According to the Time magazine photojournalism special issue I cited in the column item in question, Life at first refused to use the Iwo Jima picture because it looked posed.

Of course, most Life picture stories were carefully planned and scripted. They had to be. But where action in a breaking-news event is photographed, the ethical problems of posing are more complicated. It is reprehensible for a news photographer to coach people into actions they were not taking and would not take except for the presence of the camera, to stage a phony event, or to alter the event and so to deceive.

- NOW CONSIDER the following cases:

- A photographer gets a shot of a flood victim trudging up a highway, hugging a pack of belongings, while a river rises ominously in the background.

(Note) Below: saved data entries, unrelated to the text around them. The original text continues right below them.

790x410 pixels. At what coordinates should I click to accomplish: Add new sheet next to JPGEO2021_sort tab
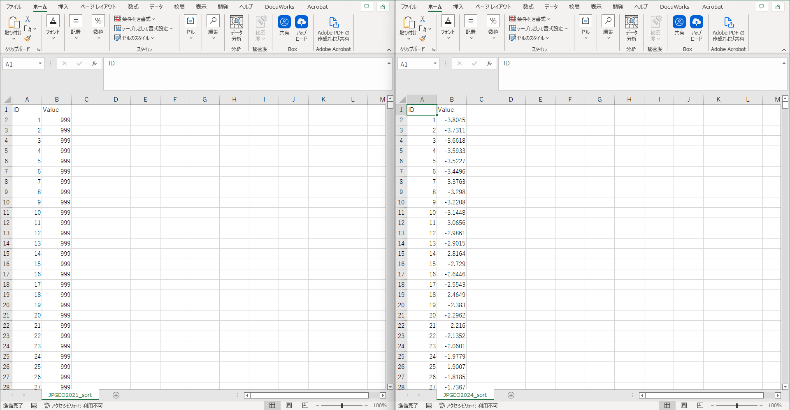[116, 395]
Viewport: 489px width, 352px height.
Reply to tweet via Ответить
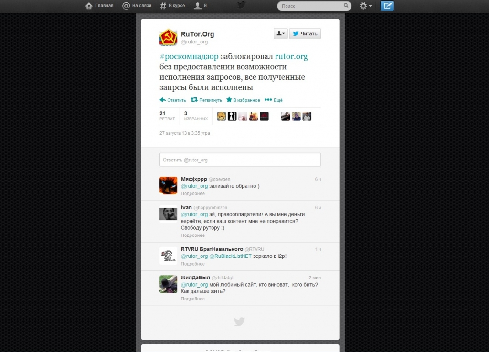click(172, 100)
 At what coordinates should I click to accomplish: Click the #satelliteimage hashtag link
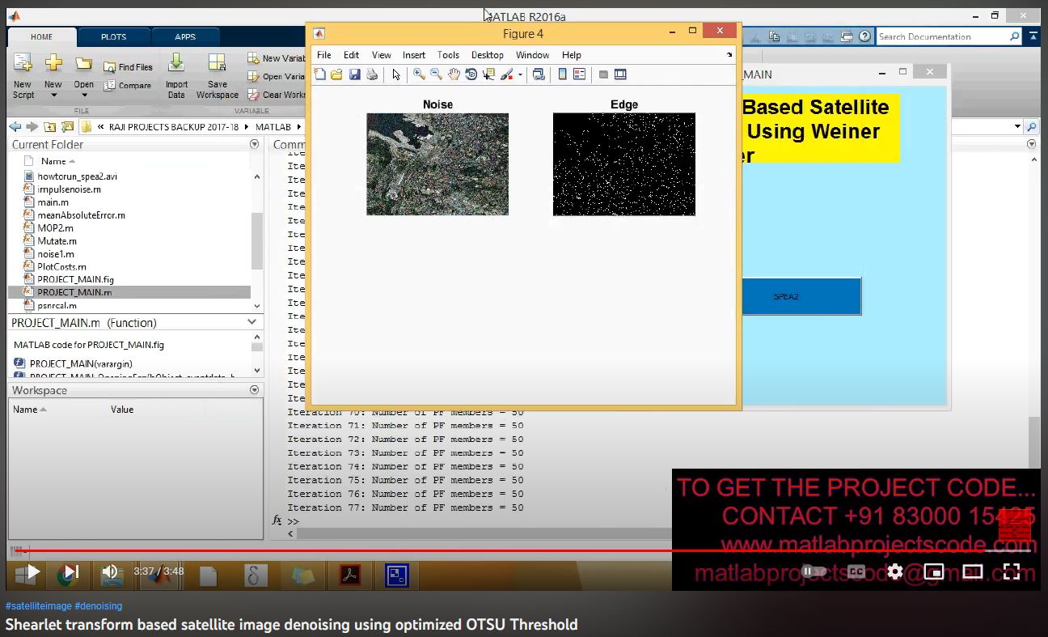38,605
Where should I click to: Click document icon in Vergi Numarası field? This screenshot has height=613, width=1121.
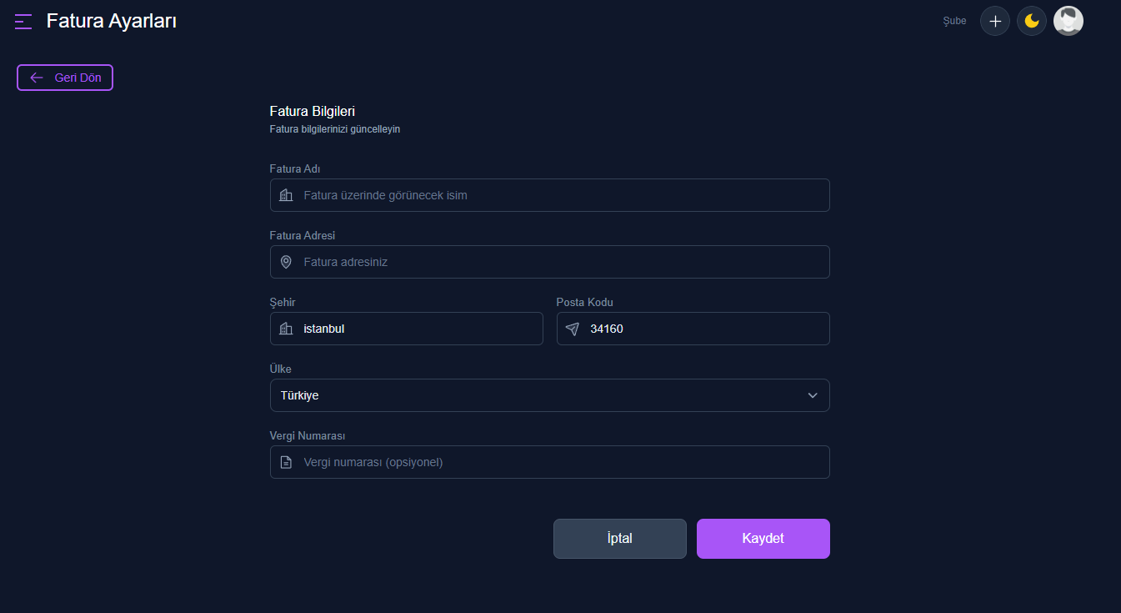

The lensman asks the person to stop, backs up a few feet, reshoots, then rearranges his position. He asks the victim to swing the pack up on his back. Then he takes another photo. All of the shots are wonderful, perfectly encapsulating the event in one powerful image. Shots two and three are in effect restaged. Are they kosher?

- A photographer arrives out of breath at a groundbreaking ceremony moments after the happy participants have spaded out their symbolic shovelsful of earth. He asks them to re-enact the scene for his camera. They oblige.

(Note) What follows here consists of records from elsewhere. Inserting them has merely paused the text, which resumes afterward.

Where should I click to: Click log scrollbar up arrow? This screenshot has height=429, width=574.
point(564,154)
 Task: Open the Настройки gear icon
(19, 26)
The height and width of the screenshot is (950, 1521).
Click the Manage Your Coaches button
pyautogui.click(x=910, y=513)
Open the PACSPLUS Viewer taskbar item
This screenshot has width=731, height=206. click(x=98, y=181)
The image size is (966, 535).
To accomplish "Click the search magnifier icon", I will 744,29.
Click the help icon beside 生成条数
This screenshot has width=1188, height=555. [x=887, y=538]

- In the glow of his 1948 election victory, President Truman appears on his train platform in Chicago. A reporter thrusts a copy of the Chicago Tribune into his hands. His photographer then gets a fabulous photo of Truman beaming while holding up the early edition, which banners, "Dewey Defeats Truman."

- I'M NOT BOTHERED by any of those cases, and I don't think Rosenthal would be, either. He has spent a lifetime telling people his Iwo Jima picture was not posed, or "defending" himself against "accusations," as the Deseret News put it, though his place in the pantheon of great photographers is secure. He also bridles at any suggestion that he took a second flag-raising shot, though that would have been standard technique.

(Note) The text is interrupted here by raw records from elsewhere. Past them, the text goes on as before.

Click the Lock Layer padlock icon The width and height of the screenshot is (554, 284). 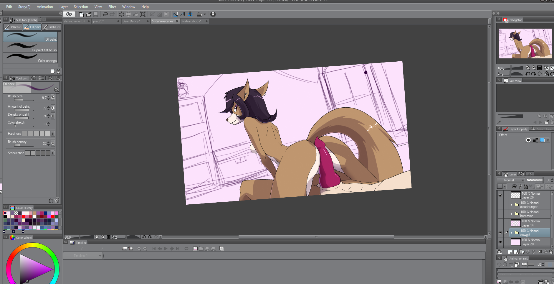point(526,186)

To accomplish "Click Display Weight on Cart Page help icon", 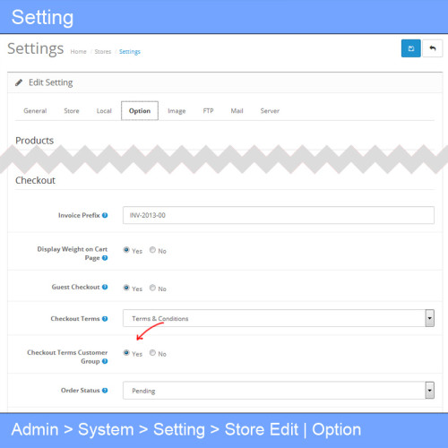I will click(x=105, y=258).
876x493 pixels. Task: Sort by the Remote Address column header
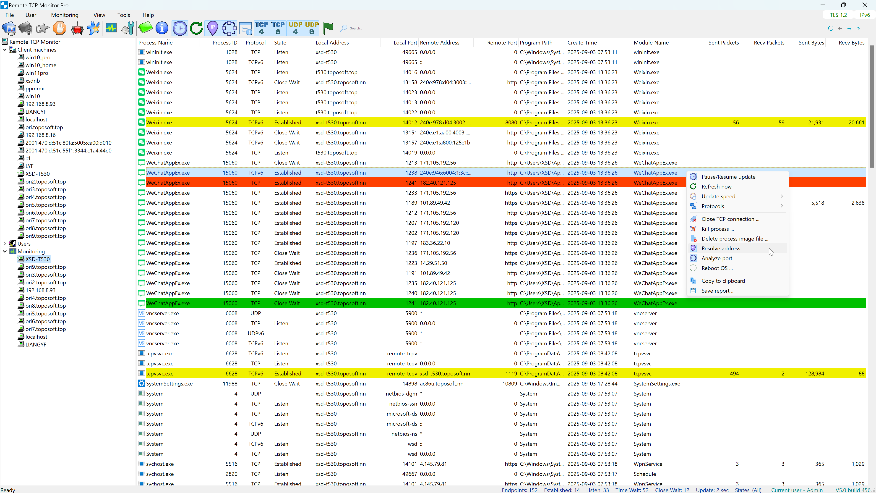click(440, 43)
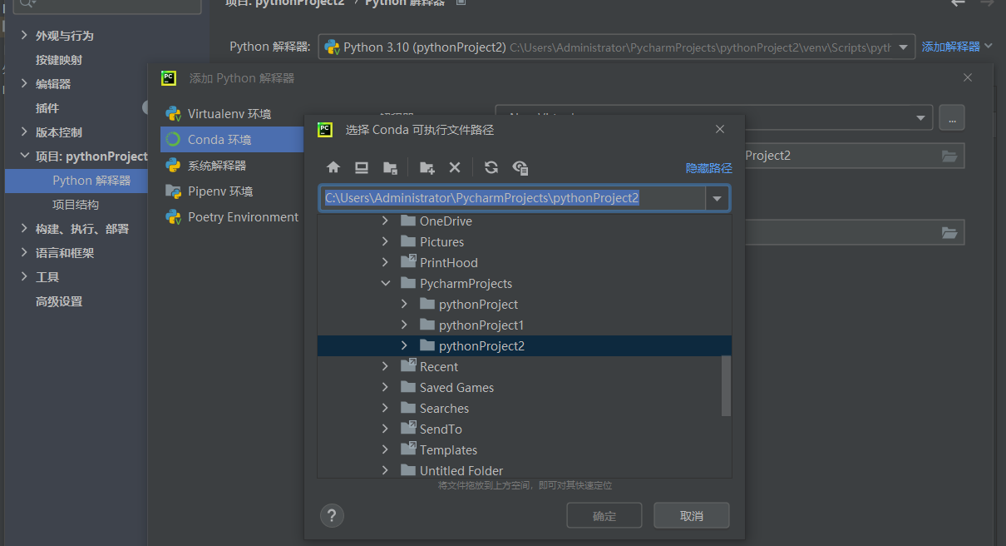Toggle show hidden files and directories icon
This screenshot has width=1006, height=546.
[x=520, y=167]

But Rosenthal told the New Yorker magazine less than two months after he made the epic photo, "It wouldn't have been a disgrace at all to have figured out a composition like that. But it just happened I didn't. Good luck was with me, that's all - the wind rippling the flag right, the men in fine positions and the day clear enough to bring everything into sharp focus."

A standard photojournalism textbook says, "Many news photographers feel that some assignments cannot be satisfactorily completed without some direction of the subject to achieve an arrangement that will not distort the truth but will make the truth evident. . . . Getting the right (and truthful) pose and expression is often a difficult problem but one the photojournalist accepts as a challenge. . . ."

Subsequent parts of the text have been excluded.